• [What needs to be done]:
Look through the lines below, find those with the word "computer", and copy them.

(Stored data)
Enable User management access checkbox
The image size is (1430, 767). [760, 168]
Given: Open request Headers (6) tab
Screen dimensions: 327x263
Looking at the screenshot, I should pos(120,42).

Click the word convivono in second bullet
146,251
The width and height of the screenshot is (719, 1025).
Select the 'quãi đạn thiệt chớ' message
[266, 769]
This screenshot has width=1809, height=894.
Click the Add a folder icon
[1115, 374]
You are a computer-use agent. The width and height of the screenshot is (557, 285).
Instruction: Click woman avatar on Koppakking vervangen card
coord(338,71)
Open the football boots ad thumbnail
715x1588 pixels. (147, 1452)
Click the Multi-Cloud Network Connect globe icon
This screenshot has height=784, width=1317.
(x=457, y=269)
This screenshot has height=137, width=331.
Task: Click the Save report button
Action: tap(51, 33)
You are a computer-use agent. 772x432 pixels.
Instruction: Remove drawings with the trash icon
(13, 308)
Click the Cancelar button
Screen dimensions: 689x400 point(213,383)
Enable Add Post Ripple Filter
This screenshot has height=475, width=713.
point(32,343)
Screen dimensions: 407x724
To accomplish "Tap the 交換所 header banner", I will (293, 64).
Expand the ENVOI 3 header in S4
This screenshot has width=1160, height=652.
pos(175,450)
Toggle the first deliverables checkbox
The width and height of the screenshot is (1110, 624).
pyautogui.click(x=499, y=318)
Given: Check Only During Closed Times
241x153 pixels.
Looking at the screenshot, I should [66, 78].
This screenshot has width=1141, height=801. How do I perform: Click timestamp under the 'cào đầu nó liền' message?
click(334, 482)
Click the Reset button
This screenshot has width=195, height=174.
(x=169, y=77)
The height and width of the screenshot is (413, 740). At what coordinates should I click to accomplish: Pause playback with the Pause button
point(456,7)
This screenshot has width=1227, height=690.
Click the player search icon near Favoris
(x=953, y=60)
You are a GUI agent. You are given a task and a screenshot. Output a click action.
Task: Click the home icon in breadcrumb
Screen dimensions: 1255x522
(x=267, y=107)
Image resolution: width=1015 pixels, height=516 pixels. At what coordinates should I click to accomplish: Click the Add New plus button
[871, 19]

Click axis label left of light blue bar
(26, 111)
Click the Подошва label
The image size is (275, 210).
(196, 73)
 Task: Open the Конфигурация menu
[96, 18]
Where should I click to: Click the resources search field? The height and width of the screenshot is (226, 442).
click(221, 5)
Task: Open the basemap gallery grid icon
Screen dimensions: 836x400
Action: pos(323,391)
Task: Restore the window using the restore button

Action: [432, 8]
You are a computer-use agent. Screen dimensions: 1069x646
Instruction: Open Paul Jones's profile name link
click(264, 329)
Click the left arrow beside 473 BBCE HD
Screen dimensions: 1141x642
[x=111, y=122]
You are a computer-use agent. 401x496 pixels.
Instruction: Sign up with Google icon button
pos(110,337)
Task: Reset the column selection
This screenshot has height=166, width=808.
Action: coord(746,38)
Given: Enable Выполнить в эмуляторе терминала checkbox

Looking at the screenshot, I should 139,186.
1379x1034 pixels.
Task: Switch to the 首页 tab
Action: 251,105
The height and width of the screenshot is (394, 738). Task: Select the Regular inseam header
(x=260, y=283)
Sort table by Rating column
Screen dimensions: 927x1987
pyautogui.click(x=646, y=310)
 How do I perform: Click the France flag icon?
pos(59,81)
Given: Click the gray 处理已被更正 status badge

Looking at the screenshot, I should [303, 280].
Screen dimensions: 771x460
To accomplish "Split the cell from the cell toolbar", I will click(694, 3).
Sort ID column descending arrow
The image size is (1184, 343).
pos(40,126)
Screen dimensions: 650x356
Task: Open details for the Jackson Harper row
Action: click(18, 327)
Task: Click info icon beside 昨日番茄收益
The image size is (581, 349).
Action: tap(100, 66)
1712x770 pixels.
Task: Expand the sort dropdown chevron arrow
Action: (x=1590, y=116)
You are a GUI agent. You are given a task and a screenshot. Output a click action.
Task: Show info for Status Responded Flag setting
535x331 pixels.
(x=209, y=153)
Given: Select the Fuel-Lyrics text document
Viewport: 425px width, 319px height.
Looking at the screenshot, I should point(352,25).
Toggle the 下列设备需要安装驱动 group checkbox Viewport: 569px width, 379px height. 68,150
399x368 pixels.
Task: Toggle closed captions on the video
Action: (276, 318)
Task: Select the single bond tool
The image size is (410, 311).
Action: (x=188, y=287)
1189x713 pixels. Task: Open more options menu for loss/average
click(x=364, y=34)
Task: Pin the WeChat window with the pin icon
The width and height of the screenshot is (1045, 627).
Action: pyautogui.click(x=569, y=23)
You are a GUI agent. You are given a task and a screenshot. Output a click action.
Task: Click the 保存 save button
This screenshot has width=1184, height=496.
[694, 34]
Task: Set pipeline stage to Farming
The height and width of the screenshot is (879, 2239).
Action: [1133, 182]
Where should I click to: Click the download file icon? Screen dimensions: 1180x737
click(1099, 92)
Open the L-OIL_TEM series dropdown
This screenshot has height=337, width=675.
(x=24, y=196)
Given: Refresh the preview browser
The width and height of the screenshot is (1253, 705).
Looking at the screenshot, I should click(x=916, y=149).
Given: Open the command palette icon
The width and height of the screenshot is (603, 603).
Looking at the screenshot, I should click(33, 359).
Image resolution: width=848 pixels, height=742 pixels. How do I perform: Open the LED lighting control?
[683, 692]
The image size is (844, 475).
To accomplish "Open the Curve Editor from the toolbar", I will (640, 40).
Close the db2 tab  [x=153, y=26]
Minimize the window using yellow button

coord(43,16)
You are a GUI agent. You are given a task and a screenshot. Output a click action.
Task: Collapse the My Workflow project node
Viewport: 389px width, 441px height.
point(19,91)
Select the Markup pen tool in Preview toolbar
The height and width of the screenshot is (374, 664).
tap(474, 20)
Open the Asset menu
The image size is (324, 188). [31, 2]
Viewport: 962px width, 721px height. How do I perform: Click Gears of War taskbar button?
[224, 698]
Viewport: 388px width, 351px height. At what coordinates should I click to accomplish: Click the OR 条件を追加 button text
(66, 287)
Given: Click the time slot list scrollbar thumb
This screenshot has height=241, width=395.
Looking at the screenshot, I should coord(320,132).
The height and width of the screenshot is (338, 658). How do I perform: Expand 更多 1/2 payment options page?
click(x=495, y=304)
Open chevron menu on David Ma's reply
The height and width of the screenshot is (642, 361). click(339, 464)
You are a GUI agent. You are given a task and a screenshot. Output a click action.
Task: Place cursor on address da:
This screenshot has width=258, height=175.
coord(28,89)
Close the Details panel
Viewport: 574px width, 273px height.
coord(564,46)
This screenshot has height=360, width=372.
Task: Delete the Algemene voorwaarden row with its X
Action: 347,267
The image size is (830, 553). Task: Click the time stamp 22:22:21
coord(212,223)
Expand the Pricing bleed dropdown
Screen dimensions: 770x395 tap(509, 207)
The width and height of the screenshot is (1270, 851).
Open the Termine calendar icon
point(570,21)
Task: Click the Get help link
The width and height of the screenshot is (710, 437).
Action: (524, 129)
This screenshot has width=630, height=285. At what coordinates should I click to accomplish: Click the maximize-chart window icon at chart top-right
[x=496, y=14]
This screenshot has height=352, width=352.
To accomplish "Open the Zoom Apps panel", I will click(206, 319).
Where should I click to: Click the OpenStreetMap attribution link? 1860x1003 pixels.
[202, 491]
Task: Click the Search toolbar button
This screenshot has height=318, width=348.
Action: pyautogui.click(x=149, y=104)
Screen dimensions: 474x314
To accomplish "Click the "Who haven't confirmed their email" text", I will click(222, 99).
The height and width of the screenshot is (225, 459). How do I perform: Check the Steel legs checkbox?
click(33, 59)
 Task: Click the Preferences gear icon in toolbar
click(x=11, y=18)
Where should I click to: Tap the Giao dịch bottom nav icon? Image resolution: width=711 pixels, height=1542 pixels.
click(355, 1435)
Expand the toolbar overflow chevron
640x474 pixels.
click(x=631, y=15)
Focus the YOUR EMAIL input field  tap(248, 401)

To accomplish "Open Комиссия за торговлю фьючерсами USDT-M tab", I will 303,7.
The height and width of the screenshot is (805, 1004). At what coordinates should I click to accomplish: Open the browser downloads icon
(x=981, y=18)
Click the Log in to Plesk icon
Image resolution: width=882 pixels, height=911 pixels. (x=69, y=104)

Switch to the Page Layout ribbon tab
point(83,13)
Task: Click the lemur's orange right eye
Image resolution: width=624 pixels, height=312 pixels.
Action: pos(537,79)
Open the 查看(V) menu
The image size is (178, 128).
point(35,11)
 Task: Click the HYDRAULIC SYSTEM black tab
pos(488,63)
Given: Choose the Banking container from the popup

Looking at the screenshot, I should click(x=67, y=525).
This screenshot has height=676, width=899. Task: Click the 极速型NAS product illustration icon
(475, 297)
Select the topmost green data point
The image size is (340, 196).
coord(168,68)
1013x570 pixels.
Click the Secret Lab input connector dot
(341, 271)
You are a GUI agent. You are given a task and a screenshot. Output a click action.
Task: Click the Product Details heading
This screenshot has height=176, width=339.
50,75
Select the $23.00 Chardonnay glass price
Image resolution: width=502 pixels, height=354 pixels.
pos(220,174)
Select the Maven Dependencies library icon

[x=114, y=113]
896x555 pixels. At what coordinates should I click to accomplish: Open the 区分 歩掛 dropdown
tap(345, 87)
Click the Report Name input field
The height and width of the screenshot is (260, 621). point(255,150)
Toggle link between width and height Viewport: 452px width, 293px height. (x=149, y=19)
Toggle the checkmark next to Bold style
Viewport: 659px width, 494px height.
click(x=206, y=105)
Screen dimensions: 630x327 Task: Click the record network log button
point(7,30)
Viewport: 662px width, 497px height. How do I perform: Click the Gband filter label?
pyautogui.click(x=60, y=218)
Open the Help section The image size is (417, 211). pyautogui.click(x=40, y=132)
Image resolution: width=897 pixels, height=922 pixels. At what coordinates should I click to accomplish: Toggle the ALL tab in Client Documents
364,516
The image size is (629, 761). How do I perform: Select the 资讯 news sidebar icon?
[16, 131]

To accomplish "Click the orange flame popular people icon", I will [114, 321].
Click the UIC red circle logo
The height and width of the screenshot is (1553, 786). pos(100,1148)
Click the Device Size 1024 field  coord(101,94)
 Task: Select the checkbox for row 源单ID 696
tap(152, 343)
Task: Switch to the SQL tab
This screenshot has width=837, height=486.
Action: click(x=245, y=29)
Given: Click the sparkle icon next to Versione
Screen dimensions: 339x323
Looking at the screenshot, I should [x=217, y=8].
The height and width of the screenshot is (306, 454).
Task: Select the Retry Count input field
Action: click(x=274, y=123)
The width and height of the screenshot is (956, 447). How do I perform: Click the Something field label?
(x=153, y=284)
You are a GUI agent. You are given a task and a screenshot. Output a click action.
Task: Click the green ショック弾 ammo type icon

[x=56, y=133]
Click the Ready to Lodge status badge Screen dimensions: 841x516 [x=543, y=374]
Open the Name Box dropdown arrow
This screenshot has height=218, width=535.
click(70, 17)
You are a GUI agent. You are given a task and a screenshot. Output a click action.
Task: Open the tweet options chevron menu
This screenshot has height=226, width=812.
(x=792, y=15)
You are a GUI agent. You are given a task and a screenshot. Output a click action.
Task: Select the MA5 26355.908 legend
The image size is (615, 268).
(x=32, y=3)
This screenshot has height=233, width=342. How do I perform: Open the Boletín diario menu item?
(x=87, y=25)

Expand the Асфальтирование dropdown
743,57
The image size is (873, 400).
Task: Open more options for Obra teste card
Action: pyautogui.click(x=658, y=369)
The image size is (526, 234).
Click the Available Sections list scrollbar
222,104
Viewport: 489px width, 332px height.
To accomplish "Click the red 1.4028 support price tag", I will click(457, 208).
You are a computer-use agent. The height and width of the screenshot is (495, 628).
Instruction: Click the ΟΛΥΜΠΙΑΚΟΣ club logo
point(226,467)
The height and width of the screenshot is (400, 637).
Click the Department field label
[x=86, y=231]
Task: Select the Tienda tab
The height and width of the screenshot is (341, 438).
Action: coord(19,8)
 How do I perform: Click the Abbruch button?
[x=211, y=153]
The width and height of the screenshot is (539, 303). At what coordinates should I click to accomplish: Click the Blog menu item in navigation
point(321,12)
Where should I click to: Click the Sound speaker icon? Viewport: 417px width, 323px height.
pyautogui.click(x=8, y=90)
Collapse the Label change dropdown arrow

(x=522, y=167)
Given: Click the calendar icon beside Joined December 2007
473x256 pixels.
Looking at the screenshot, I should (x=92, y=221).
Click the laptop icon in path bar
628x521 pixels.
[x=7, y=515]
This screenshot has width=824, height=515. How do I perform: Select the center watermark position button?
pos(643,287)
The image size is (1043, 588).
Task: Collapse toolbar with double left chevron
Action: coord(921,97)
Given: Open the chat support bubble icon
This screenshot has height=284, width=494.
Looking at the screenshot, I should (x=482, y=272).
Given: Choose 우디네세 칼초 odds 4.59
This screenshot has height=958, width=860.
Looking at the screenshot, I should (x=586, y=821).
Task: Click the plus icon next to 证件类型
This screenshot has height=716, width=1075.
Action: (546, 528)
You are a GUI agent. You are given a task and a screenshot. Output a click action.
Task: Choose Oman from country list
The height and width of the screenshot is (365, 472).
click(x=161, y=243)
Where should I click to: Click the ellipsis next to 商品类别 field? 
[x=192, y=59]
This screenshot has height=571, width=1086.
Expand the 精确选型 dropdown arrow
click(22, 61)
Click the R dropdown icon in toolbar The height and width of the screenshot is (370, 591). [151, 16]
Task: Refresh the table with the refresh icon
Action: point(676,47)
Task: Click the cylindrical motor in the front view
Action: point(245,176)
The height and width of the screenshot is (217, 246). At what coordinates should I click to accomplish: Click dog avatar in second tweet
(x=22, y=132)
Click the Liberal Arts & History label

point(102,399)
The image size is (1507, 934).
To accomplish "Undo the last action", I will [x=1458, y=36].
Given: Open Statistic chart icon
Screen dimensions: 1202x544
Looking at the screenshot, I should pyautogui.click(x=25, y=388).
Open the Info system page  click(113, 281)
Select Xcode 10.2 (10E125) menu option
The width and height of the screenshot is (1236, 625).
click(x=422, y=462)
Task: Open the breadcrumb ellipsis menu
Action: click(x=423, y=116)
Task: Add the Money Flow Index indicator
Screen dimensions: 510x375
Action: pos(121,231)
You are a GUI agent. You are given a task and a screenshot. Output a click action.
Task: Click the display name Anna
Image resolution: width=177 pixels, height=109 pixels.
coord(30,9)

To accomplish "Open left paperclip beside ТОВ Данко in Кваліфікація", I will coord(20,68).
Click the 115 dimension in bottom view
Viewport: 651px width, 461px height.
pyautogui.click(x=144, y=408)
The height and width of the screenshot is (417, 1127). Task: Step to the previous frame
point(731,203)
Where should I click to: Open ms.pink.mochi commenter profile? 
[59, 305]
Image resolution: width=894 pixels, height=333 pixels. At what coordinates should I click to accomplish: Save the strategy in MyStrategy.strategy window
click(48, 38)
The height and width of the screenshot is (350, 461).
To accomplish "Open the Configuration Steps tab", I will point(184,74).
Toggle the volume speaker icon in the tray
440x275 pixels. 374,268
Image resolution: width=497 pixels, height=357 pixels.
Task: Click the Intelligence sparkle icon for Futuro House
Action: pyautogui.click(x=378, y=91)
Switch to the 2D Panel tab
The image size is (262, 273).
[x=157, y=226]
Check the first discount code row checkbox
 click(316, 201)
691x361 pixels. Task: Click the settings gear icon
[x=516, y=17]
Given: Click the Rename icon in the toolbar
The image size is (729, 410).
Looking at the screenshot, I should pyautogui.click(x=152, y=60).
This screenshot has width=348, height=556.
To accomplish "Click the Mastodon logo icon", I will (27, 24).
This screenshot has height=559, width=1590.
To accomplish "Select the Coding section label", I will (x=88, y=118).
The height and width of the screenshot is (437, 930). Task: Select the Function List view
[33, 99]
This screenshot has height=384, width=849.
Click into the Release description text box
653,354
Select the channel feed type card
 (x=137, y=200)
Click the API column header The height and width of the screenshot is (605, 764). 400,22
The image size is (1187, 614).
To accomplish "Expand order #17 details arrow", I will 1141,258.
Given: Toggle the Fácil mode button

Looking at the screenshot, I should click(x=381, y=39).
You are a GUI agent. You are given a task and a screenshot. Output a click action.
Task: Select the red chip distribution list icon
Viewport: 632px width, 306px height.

• [Output of the exercise]:
You are a computer-use agent. The width and height of the screenshot is (557, 285).
You are a computer-use agent. 772x432 pixels.
You are a computer-use agent. Screen dimensions: 1069x646
You are a computer-use agent. 401x496 pixels.
You are a computer-use agent. The height and width of the screenshot is (495, 628).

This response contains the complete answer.